The Bible itself does not say how tall Adam was, so there is no official biblical height for him at all.

Quick Scoop: How tall was Adam in the Bible?

  • The Bible never gives Adam’s height or any physical measurements.
  • Some later religious traditions imagine Adam as a giant , but these are interpretations, not biblical facts.
  • Islamic Hadith often cited say Adam was created 60 cubits tall (about 90 feet / 27 meters), but that is outside the Bible.
  • Jewish midrash and other ancient writings sometimes picture Adam as extraordinarily tall, even “as high as the heavens,” symbolically.

So if your question is strictly “how tall was Adam in the Bible?” the straight answer is: the Bible doesn’t say.

What the Bible actually says (and doesn’t)

The Genesis account focuses on Adam’s role (first human, image of God, placed in Eden) and his relationship with God, not his body stats.

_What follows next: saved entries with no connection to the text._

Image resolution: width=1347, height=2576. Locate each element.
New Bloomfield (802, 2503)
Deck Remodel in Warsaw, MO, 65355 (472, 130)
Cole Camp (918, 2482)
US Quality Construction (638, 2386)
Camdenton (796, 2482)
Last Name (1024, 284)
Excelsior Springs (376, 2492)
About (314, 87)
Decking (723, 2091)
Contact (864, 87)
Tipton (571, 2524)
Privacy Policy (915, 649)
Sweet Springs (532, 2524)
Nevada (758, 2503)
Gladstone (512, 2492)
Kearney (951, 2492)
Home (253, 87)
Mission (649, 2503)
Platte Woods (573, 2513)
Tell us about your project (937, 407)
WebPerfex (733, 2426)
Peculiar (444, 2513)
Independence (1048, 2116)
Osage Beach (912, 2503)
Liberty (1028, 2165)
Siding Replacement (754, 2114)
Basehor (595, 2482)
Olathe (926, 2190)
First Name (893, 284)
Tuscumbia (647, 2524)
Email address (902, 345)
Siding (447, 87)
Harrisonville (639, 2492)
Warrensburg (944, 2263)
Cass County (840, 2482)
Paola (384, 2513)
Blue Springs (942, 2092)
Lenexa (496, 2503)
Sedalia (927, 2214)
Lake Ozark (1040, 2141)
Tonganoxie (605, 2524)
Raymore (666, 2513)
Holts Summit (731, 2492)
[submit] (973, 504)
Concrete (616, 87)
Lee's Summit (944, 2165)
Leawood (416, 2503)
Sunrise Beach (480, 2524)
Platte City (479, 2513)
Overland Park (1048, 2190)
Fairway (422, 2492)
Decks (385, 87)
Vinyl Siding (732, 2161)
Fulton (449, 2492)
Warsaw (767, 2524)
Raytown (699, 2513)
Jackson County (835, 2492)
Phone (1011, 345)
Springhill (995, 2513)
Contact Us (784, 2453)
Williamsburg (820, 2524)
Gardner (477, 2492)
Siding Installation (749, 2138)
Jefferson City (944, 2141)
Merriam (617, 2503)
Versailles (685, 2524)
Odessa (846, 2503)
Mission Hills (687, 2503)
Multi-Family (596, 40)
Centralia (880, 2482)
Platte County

You will find details about his age (930 years in Genesis 5:5) but not his height, weight, eye color, or similar features.

Because of that silence:

  • Any specific height (like 6 feet, 15 feet, 90 feet) is speculation , not Scripture.
  • Many scholars see the lack of physical description as intentional: the text emphasizes spiritual and moral themes, not measurements.

Where the giant-Adam idea comes from

Over time, different traditions tried to “fill in the blanks” the Bible leaves.

Jewish and Christian lore

  • Some Jewish midrashic texts describe Adam as extremely tall, sometimes with numbers like 30–60 feet, or “from earth to heaven,” usually meant symbolically to show his original grandeur.
  • Some early Christian writers picked up similar ideas, using Adam’s imagined size to contrast the greatness of humanity before the Fall with our later, diminished state.

These are theological pictures more than historical measurements.

Islamic traditions

In Islamic Hadith literature (not the Quran itself), there is a famous narration that Adam was created 60 cubits tall, roughly 90 feet.

Many Muslim scholars debate whether this is meant literally, how it relates to later human heights, and how to understand it in light of science.

Again, this is not in the Bible; it’s from a different religious tradition.

Modern explanations, debates, and “latest” chatter

In recent years, this question keeps popping up in blogs, YouTube videos, and forums, often tied to:

  • Pre-flood giants and long lifespans
    • Some writers argue that because people like Adam lived for centuries (Adam 930 years), they might have been much taller than people today.
* They sometimes point to giants like Goliath to support the idea of unusually tall ancient humans, even though Goliath’s height (around 6’9”–9’9”, depending on the manuscript) is about Goliath, not Adam.
  • Myths vs. science
    • Articles and Christian apologetics sites stress that there is no archaeological or scientific evidence that normal humans were 30–90 feet tall.
* Many note that giant-Adam stories function more as symbolic or legendary material than as literal history.

Because of that, recent “latest news” or “trending” discussions tend to come back to the same core point: the Bible is silent, other traditions are speculative, and there is no hard evidence for a specific height.

Different viewpoints in one glance

[7][9][1][5] [3][5] [5][3] [3][5] [9][1][7][5][3] [5][3] [1][5] [3][5]
Source / tradition Claim about Adam’s height How it’s viewed today
Bible (Genesis and rest of Scripture) No height given at all.Most scholars say we simply cannot know his height from the Bible.
Jewish midrash & legends Adam described as extremely tall, sometimes “from earth to heaven” or dozens of feet tall.Usually read as symbolic, expressing his original greatness rather than an exact measurement.
Islamic Hadith Adam created 60 cubits tall (about 90 feet).Accepted in many traditional circles; discussed and interpreted in modern Muslim scholarship.
Popular Christian/Internet myths Heights like 15, 30, or more feet based on long lifespans and giant legends.Considered speculative and not grounded in Scripture or science.

So what can you safely say?

If you need a concise, biblically accurate line for an article, sermon, or forum post, something like this is honest and faithful to the sources:

The Bible does not tell us how tall Adam was. Later Jewish and Islamic traditions picture him as extraordinarily tall, but these are speculative and not part of the biblical text.

TL;DR: The Bible gives no height for Adam, and every specific number you see (15 feet, 30 feet, 90 feet) comes from later traditions or legends, not from Scripture.

Information gathered from public forums or data available on the internet and portrayed here.